A thorough understanding of string in Java

Source: Internet
Author: User
Tags stringreplace
To understand how string works in Java, you must make it clear that string is an immutable class ). What is a non-mutable class? Simply put, an instance of a non-mutable class cannot be modified. The information contained in each instance must be provided at the time of creation, and remains unchanged throughout the lifecycle of the object. Why does Java design string as a non-mutable class? You can ask James Gosling :). But the non-variable class does have its own advantages, such as single state, simple object, easy to maintain. Second, such object objects are essentially thread-safe and do not require synchronization. In addition, users can share mutable objects or even their internal information. (For details, see
Objective Java item 13 ). The string class is widely used in Java and even has its presence in class files. Therefore, it is appropriate to design it as a simple and lightweight non-variable class. 1. Create.   Now that we know that string is a non-mutable class, we can further understand the string construction method.
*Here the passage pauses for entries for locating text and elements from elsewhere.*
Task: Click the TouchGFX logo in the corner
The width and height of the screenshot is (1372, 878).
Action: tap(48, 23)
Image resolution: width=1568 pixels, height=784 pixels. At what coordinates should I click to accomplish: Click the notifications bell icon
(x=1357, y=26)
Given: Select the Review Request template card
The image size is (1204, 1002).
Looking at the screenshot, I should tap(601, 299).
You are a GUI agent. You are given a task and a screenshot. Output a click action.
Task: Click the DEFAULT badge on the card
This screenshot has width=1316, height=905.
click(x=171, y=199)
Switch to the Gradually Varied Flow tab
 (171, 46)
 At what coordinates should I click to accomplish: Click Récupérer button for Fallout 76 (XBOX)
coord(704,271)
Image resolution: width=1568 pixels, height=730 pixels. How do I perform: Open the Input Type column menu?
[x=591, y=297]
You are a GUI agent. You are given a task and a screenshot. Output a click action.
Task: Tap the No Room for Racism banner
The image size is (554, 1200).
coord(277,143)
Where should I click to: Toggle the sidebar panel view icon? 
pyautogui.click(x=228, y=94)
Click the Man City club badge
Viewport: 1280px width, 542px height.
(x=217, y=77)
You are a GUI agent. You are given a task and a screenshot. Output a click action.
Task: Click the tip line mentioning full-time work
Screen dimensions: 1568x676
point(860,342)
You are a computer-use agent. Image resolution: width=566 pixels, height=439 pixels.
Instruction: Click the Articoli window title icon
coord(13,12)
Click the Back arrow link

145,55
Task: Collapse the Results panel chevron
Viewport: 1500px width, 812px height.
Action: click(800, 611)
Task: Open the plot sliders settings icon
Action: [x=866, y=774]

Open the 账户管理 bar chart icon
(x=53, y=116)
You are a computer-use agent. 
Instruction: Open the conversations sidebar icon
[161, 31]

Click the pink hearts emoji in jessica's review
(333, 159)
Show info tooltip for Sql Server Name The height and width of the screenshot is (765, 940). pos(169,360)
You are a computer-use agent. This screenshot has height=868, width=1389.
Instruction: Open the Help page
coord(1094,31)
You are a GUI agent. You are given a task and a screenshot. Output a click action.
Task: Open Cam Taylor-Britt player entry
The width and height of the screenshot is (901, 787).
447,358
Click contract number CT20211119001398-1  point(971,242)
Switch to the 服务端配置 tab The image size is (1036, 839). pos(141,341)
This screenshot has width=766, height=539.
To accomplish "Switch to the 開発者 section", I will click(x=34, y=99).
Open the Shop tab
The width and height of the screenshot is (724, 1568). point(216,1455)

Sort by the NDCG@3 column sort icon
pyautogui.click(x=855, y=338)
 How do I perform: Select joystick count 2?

To create a stirng object, you can use either of the following methods:Java code string str1 = new string ("ABC "); Stirng str2 = "ABC ";     Although both statements return a reference to a string object, the JVM treats the two statements differently. For the first type, JVM will immediately create a String object in heap, and then return the reference of this object to the user. For the second type, JVM first searches for whether the string object is stored in the object pool in the strings pool maintained internally using the string equels method. If yes, the existing String object is returned to the user, instead of re-creating a new String object in heap. If the string object does not exist in the object pool, the JVM creates a new String object in heap, return the reference to the user and add the reference to strings.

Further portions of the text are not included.